→ Exercise requirements
Pictures are to be omitted. Output only the lines from the one containing "You are a GUI" through the end of the data, word for word.

-- Opening Marker --

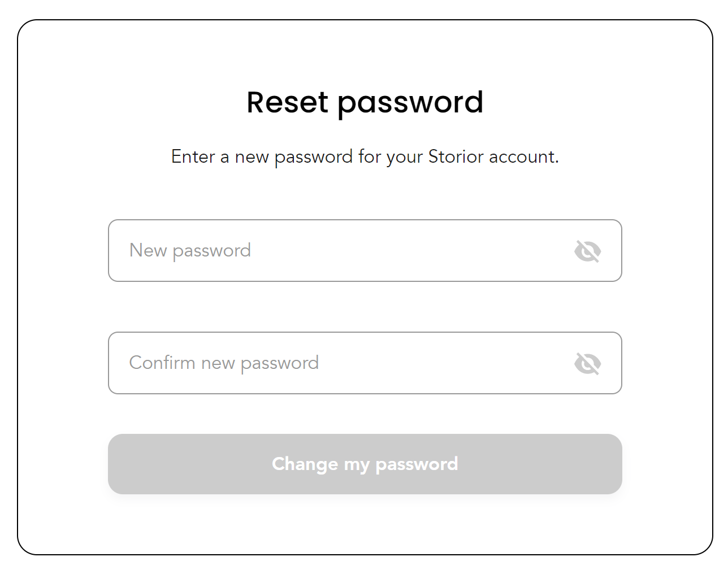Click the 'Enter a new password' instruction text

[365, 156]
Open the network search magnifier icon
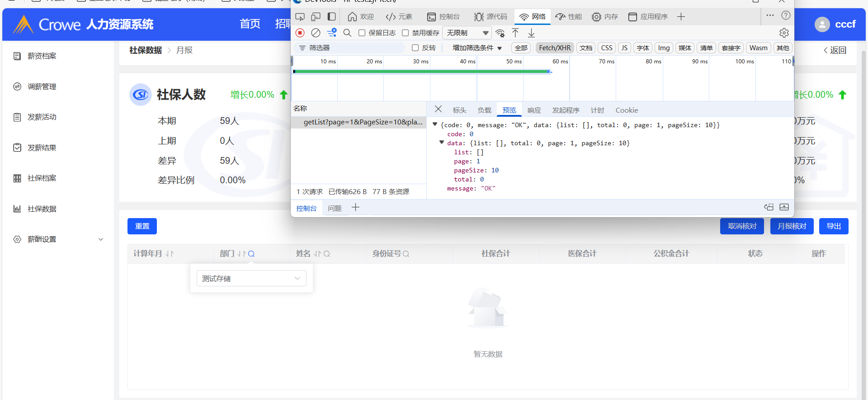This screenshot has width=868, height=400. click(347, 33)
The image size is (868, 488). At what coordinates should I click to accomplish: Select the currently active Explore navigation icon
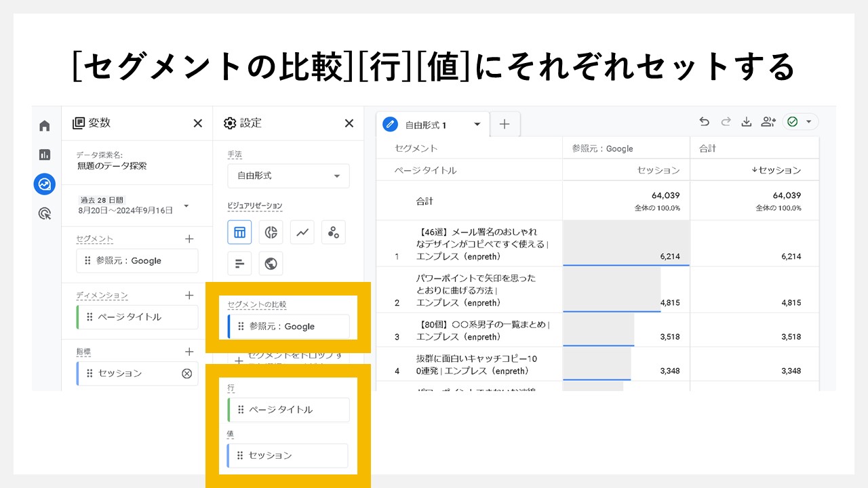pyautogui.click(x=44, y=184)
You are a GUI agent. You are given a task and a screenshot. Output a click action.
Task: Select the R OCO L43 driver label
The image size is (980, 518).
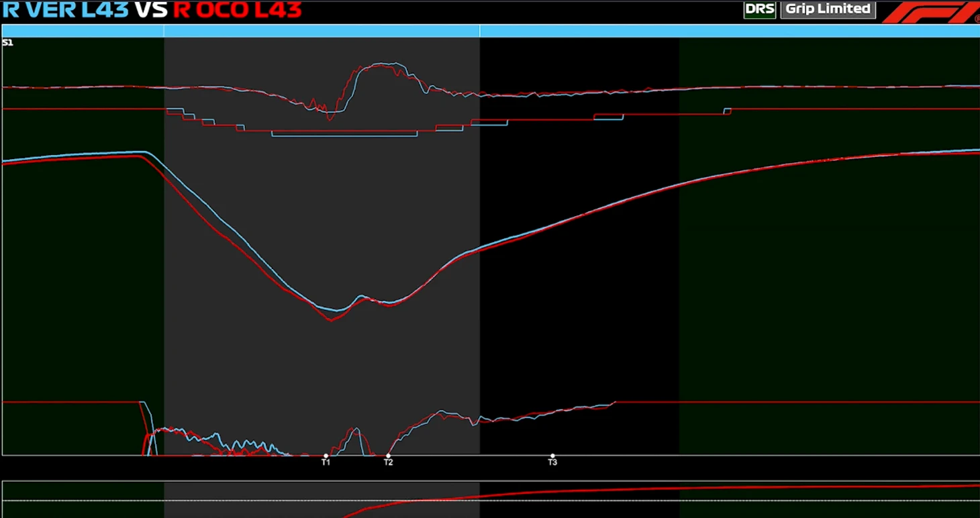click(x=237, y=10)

-- Closing Marker --

→ Solution for this task
You are a GUI agent. You are given a task and a screenshot. Output a click action.
Task: Select the R OCO L43 driver label
The image size is (980, 518).
click(x=237, y=10)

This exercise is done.